Hongqiang’s boss Ba Zer demands he capture the large primate, threatening his family to ensure compliance. Yao has been befriended (as well as convinced to wear skinny jeans!) by Ke, and is caged up by her father, with the intent of using him as bait. But Zi Lan stumbles across Yao’s old backpack – still in remarkably pristine condition after fifteen years in a tropical jungle – and a drawing in it reveals (gasp!) that Yao is her long lost son. While this convinces Hongqiang to go against his employer, there are other minions who remain loyal. These include the heavily armed ones who accompany Ba Zer, when he himself shows up on the scene. Probably yelling “Show me the monkey!” or something along those lines. Let’s not get into gorillas being apes, rather than monkeys, okay?

This is underwhelming in a whole spectrum of ways. It doesn’t even have the necessary level of monkey mayhem (or “ape-pocalypse” if you’re still feeling pedantic) to qualify as a When Chinese Animals Attack movie. Kong does little here except gallop around the forest and occasionally throw people very unconvincingly into trees. If it had copied (or aped?) the inspiration harder, and had him rampaging around Shanghai, it might have worked. But Kong here isn’t that big: despite the poster, not much larger than a Gigantopithecus (top). No helicopters here either. Alternatively, it could have leaned into the relationship with Yao. Parental in nature, it feels more wholesome than kidnapping a Hollywood starlet in her négligée, for unspoken purposes I don’t want to begin to imagine. 

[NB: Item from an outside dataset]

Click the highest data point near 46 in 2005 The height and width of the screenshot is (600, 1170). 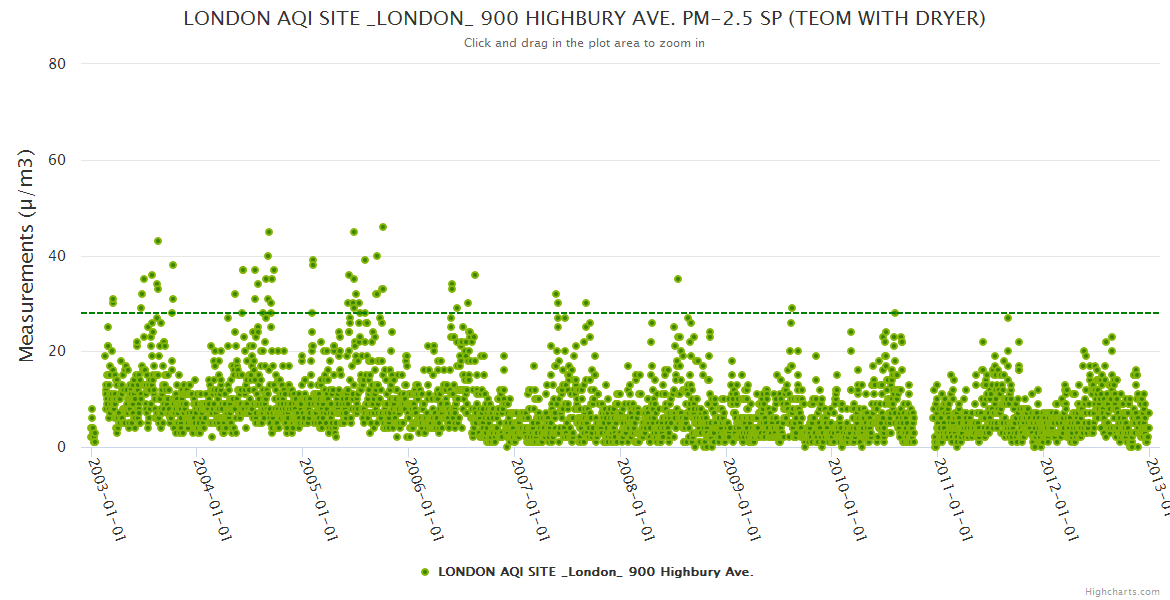382,227
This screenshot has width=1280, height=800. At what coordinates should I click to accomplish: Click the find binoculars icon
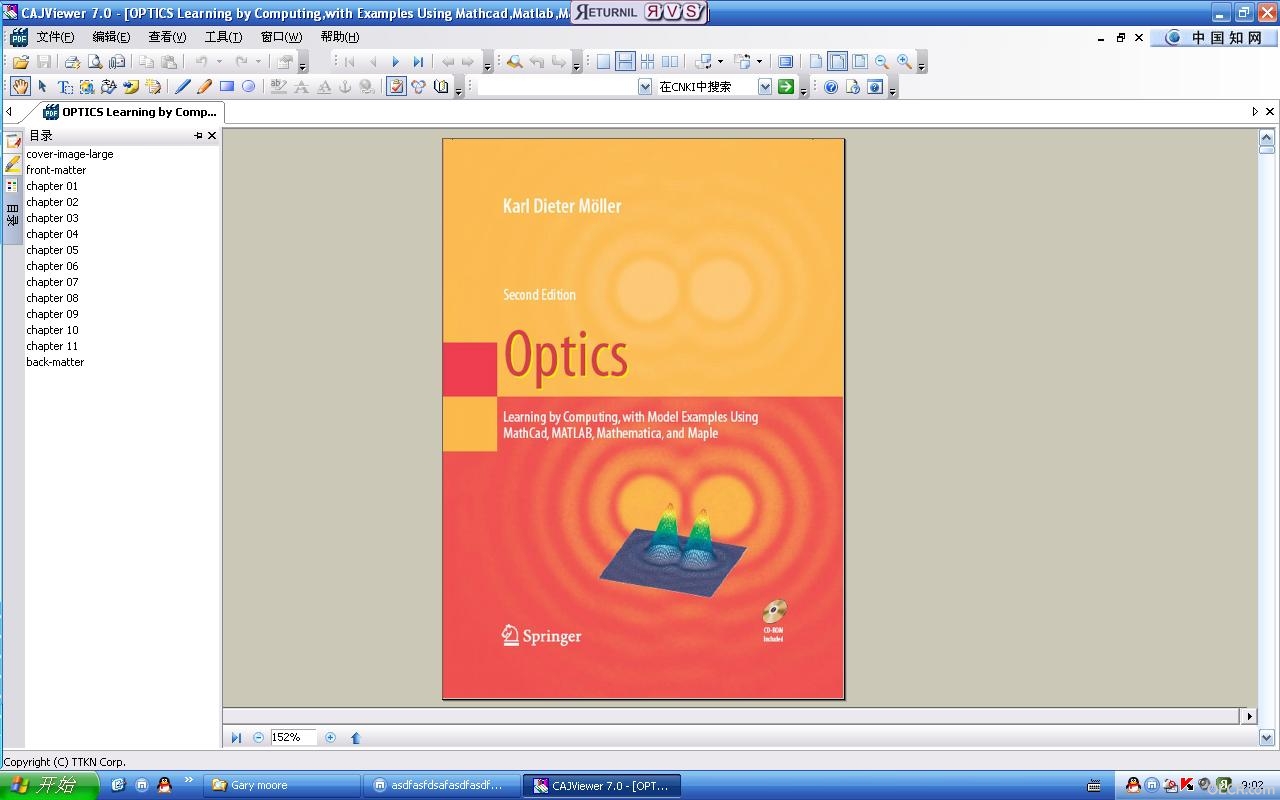pyautogui.click(x=514, y=62)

The makers just can’t be bothered, and so the movie limps to an ending somehow more disappointing than what has gone before. At sixty-three minutes, there’s barely enough here to qualify as a feature. Though the short running-time is one of the few things going for it, in that it only ruined some of my evening. The generally feeble nature might explain why Kong’s rights owners haven’t shut this down. A Streisand effect is possible, and the film itself does a very good job of strangling any potential for success. In this case, it is audience boredom, far more than beauty, which killed the beast.